Talking of endings...

This has broken my heart into a thousand pieces. The arguments from every angle have already been made, so I won't bother myself, if only to say: there is no commercial alternative. It's not the same as Last FM or any other music recommendation engine because in an hour it'll cover at least 50 genres I know nothing about and I'll enjoy it all. It won't be the same if the presenters go elsewhere because they'll still be slaves to playlists. And my washing-up will never be appealing again.

Save 6 Music!

Thursday, January 07, 2010

The Stefan Golaszewski Plays: Great. But: Awkward!

Culture alert! It's only 7th January and already I have seen a play. This makes this, with extrapolation, the most highbrow year I've ever had, although my presence at a karaoke evening next week means that statistic is already tottering on the omnipresent ice.

The play that I saw last night was in fact a) two plays and b) not so much two plays as two one-man dramatic monologues. Hey! They have names, you know! The Stefan Golaszewski Plays, Stefan Golaszewski Speaks About A Girl He Once Loved and Stefan Golaszewski Is A Widower; written and performed by Stefan Golaszewski, both a talented bloke and a boon to every theatre critic with a word quota to fill and few ideas to fill it. Stefan Golaszewski is someone I know through being one quarter of the Cowards - seek out their stuff on BBC4 if it is repeated again, although I know not if they still operate as a foursome due to their successful solo careers, which is a great shame for Coward-lovers who I will herefore refer to as Cowardly Custards because I am a linguistic genius - and also because Stefan Golaszewski is a college friend of a friend of mine, of which more later.
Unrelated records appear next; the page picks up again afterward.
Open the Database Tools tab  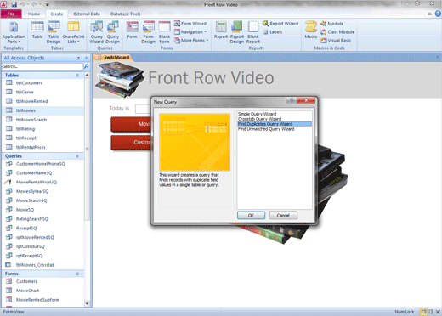[x=125, y=14]
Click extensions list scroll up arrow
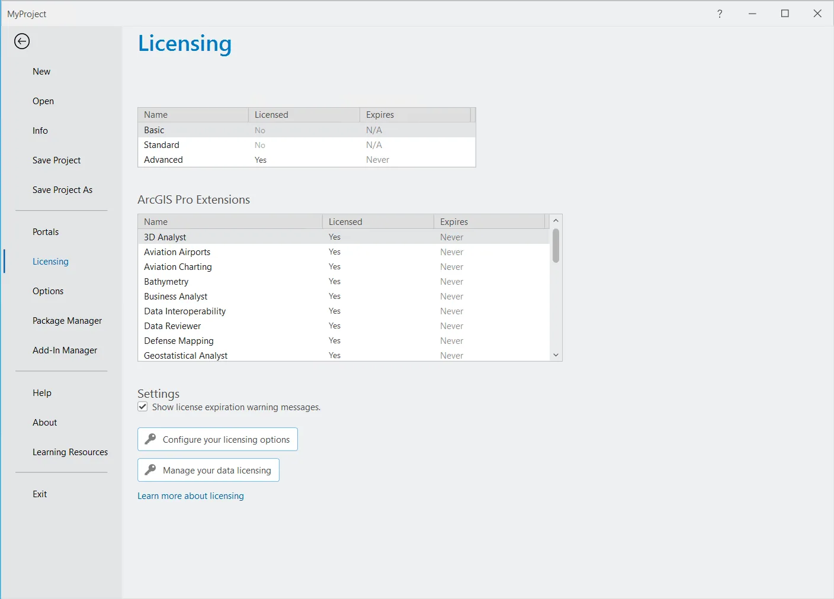This screenshot has height=599, width=834. [x=556, y=221]
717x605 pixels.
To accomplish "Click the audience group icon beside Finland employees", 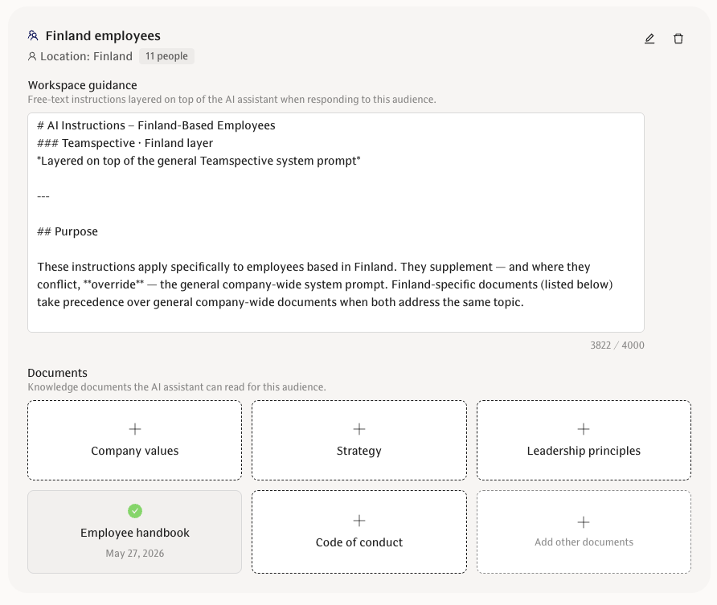I will (x=33, y=35).
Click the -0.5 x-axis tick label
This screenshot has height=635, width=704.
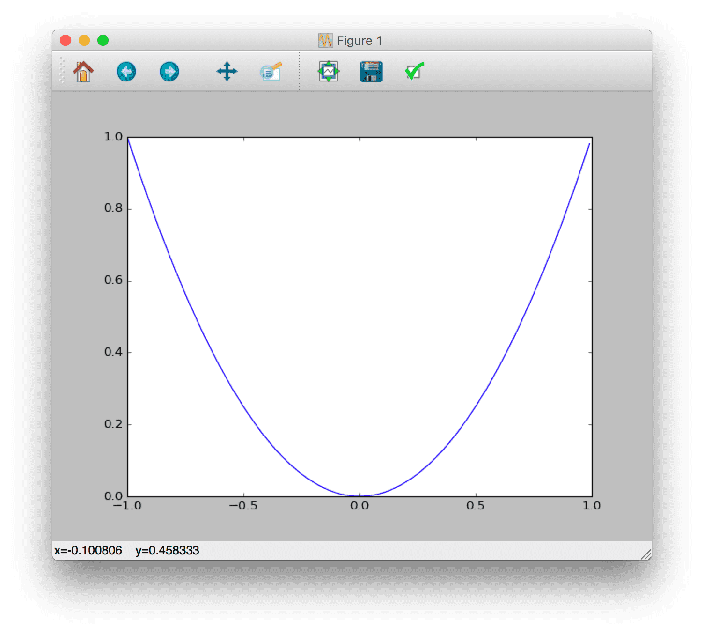[x=243, y=506]
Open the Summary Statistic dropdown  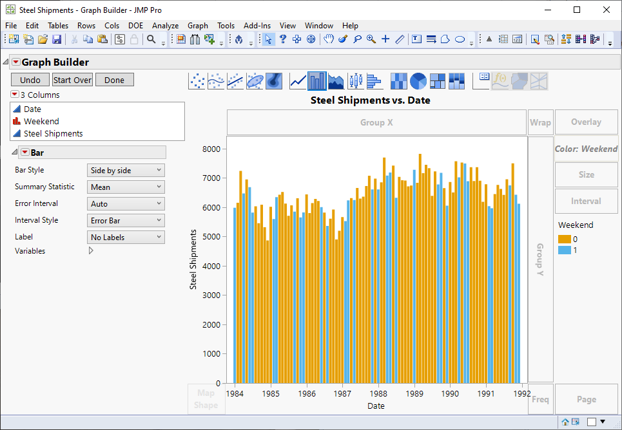coord(126,186)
So, The Stefan Golaszewski Plays. (I'm sorry. I just love the challenge of typing his name. Try it! Stefan Golaszewski. It feels like your fingers are doing some kind of triple Salko) I can't give a particularly incisive review, seeing as the last time I saw a play I caught a lollipop thrown from stage by a cow, but I thought it was pretty damn good. The first play is the first-person description of an 18-year-old Stefan Golaszewski...OK, OK, SG...hopelessly falling for a gorgeous woman that wanders into his line of vision in a pub, eats his pork scratchings, inspires majestic poetry of the soul and then shits on his heart, as gorgeous women are wont to do. Having made every woman in the audience (ahem) fall madly in love with him, he returns after the interval as the 76-year-old SG - recently widowed, looking back on his life, in turns rueful, giddy with happy memories, and snarling with bitterness, with few flashes of the innocent, sensitive kid of the first play. And every woman in the audience (AHEM!) falls madly straight back out again. Some beautiful visual touches, too, in a mostly wordy experience. A suitcase full of yeses in various languages showered over the audience in response to the gorgeous woman asking for a kiss; an unending parade of parcels bought for a cold and distant wife, thrown to the ground in exasperation. The second play didn't get the critical acclaim of the first when they were performed separately, but I slightly preferred the second one, which probably shows how much I know.

So far so great. What about awkward? Well, this is a bit that both intensified and awkwarded-up the Stefan Golaszewski experience. As I mentioned, SG is acquainted with my theatre-going pal, let's call him The Bo, and due to the scrummy intimateness of the venue - The Bush Theatre in Shepherd's Bush, less a theatre and more a box with some benches on three sides - plus the popularity of the play and the lateness of our feet, we were left to sit right at the front, in full Stefan Golaszewski view. As he clocked The Bo, who he had not seen for a good long while, there may have been the teensiest of pauses, but an object of professionalism, SG ploughed on regardless. (Although what would he do? Fall to his knees sobbing? Angrily demand we get out? Thought not.) But as the plays went on, there were quite a few moments when he directed stuff straight at us. Both of us. Which included me. (Hang on, let me just put that narcissism alarm that's blaring on mute - it's gonna be going for a while...) He's quite the intense performer, is Stefan Golaszewski, and fantastic with it. But it did mean that as I stared, mesmerised, at him in full ranting flow, and he suddenly looked directly at me and screamed the killer line right in my face, it was...awkward. I didn't know what to do. I tried to hold his glare but I couldn't, so I dropped my eyes to the floor and twisted my paper yeses round and round until they were razor-sharp spears.

Then I poked his eyes out.

Obviously not. And obviously he wasn't looking at me, rather through me, and obviously it was just a coincidence of eyeline, but I do thoroughly recommend the front-row challenge, if you ever see The Stefan Golaszewski Plays. It meant it definitely made more of an impact on me than if I was tucked away in a corner. And obviously I am now composing a one-woman play about a freakish loon who goes to see a one-man play and sits at the front and reads far too much into the experience and ends up destroying the man's life, who then recovers his life by writing a one-man play about a woman who went to see his one-man play and *explosion of meta*

CONCLUSION: Play very good. Stefan Golaszewski fun to type. I still bit fruit-looped. End.


Update: just realised here, two days later, the massive inconsistency of my Stefan Golaszewskis. Goleszewski, Golaszewski. Let's call the whole thing off. Anyway, all misspellings now spelt correctly. I should probably fire myself.